This study explores the U.S. National Oceanic and Atmospheric Administration’s (NOAA) storm database. This database tracks characteristics of major storms and weather events in the United States, including when and where they occur, as well as estimates of any fatalities, injuries, and property damage. The events in the database start in the year 1950 and end in November 2011. Storms and other severe weather events can cause both public health and economic problems for communities and municipalities. Many severe events can result in fatalities, injuries, and property damage, and preventing such outcomes to the extent possible is a key concern. The results of the analysis show that tornados are the weather event that causes the greatest number of fatalities and injuries and also the event that has the worst economic consequences.
This project involves exploring the U.S. National Oceanic and Atmospheric Administration’s (NOAA) storm database. The data for this assignment comes in the form of a comma-separated-value file compressed via the bzip2 algorithm to reduce its size. The file was downloaded from http://d396qusza40orc.cloudfront.net/repdata%2Fdata%2FStormData.csv.bz2 on Fri September 25 2015 15:14. The first step is to read the data:
projdata <- read.csv("repdata-data-StormData.csv.bz2")
This data records the impact of an event on population health by logging the number of fatalities and injured people as a result of the event. This report considers the event which causes the greatest number of fatalities and injuries combined the most harmful. As fatalities and number of injuries are logged separately, it is necessary to transform the two into one variable by adding them:
projdata$FatalitiesAndInjuries <- projdata$FATALITIES + projdata$INJURIES
The event which is the most harmful with respect to population health is the event which has the highest value for this new variable ‘FatalitiesAndInjuries’ overall. To discover which is the most harmful event, it is necessary to aggregate the ‘FatalitiesAndInjuries’ variable for all the records in the data by event.
harmfulness <- aggregate(FatalitiesAndInjuries~EVTYPE,projdata,sum)
mostharmfulevent <- harmfulness[ which(harmfulness$FatalitiesAndInjuries==max(harmfulness$FatalitiesAndInjuries)), "EVTYPE" ]
Therefore, the most harmful event is the TORNADO. The following plot shows how the harmfulness of this event compares to that of the other top 10 most harmful events.
library(ggplot2)
## Warning: package 'ggplot2' was built under R version 3.1.3
harmfulness <- harmfulness[ rev(order(harmfulness$FatalitiesAndInjuries)), ]
harmfulness <- harmfulness[1:10,]
gg <- ggplot(harmfulness,aes(x=EVTYPE,y=FatalitiesAndInjuries,fill=EVTYPE)) + geom_bar(stat="identity")
gg <- gg + xlab("Event type") + ylab("Number of fatalities and injuries")
gg <- gg + theme(axis.text.x = element_text(angle=90))
gg <- gg + ggtitle("The 10 most harmful events\n in terms of caused fatalities and injuries")
gg <- gg + guides(fill=guide_legend(title="Event type"))
print(gg)
The NOAA storm database provides estimates of the property and crop damages as actual dollar amounts.
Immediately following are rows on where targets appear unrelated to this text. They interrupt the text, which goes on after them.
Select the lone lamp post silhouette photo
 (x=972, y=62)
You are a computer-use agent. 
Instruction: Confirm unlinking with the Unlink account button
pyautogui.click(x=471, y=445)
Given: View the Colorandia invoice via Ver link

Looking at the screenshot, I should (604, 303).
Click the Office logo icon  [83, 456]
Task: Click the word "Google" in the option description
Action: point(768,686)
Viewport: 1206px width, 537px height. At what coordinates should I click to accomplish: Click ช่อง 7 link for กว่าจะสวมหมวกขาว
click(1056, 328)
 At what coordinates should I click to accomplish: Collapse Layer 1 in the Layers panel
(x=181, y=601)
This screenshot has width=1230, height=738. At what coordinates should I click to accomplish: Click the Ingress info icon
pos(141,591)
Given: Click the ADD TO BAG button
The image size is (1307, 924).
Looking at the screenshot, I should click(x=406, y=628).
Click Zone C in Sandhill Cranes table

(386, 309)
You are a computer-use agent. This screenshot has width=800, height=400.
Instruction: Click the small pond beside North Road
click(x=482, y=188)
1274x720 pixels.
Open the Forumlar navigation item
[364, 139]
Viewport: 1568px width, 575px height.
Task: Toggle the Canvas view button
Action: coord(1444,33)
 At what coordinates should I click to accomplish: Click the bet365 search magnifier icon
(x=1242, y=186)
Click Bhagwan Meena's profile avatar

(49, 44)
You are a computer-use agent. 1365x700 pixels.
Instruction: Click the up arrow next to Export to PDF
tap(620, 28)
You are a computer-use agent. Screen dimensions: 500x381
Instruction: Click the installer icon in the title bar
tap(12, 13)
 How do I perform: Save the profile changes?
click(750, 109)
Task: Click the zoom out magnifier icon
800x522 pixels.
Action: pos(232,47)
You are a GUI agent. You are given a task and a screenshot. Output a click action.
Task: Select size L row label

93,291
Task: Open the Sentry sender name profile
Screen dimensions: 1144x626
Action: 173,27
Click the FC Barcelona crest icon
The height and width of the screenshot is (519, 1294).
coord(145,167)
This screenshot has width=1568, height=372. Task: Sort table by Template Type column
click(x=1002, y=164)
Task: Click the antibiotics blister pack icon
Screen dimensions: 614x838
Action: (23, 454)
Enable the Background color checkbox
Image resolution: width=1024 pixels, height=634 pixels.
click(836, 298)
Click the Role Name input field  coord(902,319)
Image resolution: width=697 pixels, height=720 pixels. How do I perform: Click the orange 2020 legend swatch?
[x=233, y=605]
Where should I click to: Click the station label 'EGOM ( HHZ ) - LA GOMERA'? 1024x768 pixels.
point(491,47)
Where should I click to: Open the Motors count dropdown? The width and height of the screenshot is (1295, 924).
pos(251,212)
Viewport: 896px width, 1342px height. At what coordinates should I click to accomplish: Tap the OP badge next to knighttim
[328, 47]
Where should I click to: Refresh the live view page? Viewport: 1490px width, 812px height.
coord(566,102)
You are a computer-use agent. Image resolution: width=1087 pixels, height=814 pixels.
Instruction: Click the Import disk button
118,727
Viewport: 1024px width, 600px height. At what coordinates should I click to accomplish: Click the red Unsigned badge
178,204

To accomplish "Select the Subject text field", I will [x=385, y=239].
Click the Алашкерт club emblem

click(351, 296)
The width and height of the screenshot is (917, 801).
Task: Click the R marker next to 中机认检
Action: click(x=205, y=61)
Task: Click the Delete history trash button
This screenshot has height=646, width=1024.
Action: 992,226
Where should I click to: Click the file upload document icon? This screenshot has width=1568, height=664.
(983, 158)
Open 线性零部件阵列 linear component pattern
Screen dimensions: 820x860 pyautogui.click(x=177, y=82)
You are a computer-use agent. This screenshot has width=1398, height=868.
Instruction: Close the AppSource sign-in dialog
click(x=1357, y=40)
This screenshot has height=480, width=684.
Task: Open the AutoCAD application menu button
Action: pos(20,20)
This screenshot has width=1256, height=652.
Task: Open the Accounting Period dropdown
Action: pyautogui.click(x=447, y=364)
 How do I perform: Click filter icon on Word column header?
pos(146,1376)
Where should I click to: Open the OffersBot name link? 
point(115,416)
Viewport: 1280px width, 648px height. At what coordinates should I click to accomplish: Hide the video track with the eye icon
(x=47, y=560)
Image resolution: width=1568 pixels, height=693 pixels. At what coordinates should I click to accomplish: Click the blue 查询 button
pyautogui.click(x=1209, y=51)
To analyse the economic consequences of the events, a new variable is created that sums the property and crop damages.
projdata$Damages <- projdata$PROPDMG + projdata$CROPDMG
The event which has the greatest economic consequences is that which generates the greatest damage. To discover which it is, it is necessary to aggregate the new ‘Damages’ variable for all the records in the data by event.
totaldamages <- aggregate(Damages~EVTYPE,projdata,sum)
mostcostlyevent <- totaldamages[ which(totaldamages$Damages==max(totaldamages$Damages)), "EVTYPE" ]
Therefore, the event with the greatest economic consequences is the TORNADO. The following plot shows how the economic consequences of this event compare to those of the other top 10 events with the greatest economic consequences.
library(ggplot2)
totaldamages <- totaldamages[ rev(order(totaldamages$Damages)), ]
totaldamages <- totaldamages[1:10,]
gg <- ggplot(totaldamages,aes(x=EVTYPE,y=Damages,fill=EVTYPE)) + geom_bar(stat="identity")
gg <- gg + xlab("Event type") + ylab("Economic consequences (in US dollars)")
gg <- gg + theme(axis.text.x = element_text(angle=90))
gg <- gg + ggtitle("The 10 events with the greatest economic consequences")
gg <- gg + guides(fill=guide_legend(title="Event type"))
print(gg)
The results of the analysis show that tornados are the weather event that causes the greatest number of fatalities and injuries, with a much greater number of fatalities and injuries than the other top 10 events. Tornados are also the event that has the worst economic consequences, followed by flash floods with a significantly lower economic impact.